Gifted and Talented
I can't find it now, but the other day I read a post online about how the phrase "Gifted and Talented" is a destructive thing to apply to a child. It explained how it places undue pressure on them to constantly achieve to a level that they may not reach by adulthood. When they reach adulthood and haven't become, say, supreme overlord and commander in chief of all humanity, or filled the top 40 charts with 40 of their songs, or broke every Olympic athletics record, or overpainted the Cistene Chapel ceiling with something a billion times better, then they feel like a total failure in life.

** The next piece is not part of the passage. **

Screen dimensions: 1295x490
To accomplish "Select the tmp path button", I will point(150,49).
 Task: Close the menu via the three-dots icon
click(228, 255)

Thinking back to my schooldays I was always a bright child, eager to please my teachers and show off my knowledge. Always first with my hand up to answer a question. I particularly excelled at art. An avid doodler at home, I was never far from pen and paper and I loved the way I could express myself in art lessons at school.
My art teachers were always full of praise for my application and my imagination, my school reports were always glowing. I naturally chose Art as an 'O' Level and, throughout those 2 years of work towards that qualification, my teacher - the head of the Art Department no less - always scored me top marks. At a parent's evening he told me parents I would go on to do great things.
In my head I had plans: Art 'O' Level - Art 'A' Level (or an Art Foundation course in college) and then study Art at University; leading to a glittering career in art.
Reader, I failed art 'O' Level.
I retook it as a condensed year-long course in Sixth Form, but that meant I missed out on doing 'A' Level art and, according to my massively disappointed teacher, the Art Foundation course at College.
I left school and spent 10 years in retail before getting a job in desktop publishing, which slightly rekindled my arty leanings. I've since moved to a slightly more creative job, but I've never shaken the feeling that the wonderkid starting out on his 'O' Level Art course would be gutted to see where he ended up, when he was kind of promised a glittering career in art. It made me feel like a failure since I left school, that I never lived up to my promise and that's been quite damaging to my self esteem and it still affects me now.
So I can see where this internet opinion has merit. I know I shouldn't be too hard on myself, but it's difficult to live up to the high expectations when you've been bigged up so much. Anything less than being the new Rembrandt or Van Gogh would have been a failure and that's not a fair thing to hang on the shoulders of a 15 year old kid.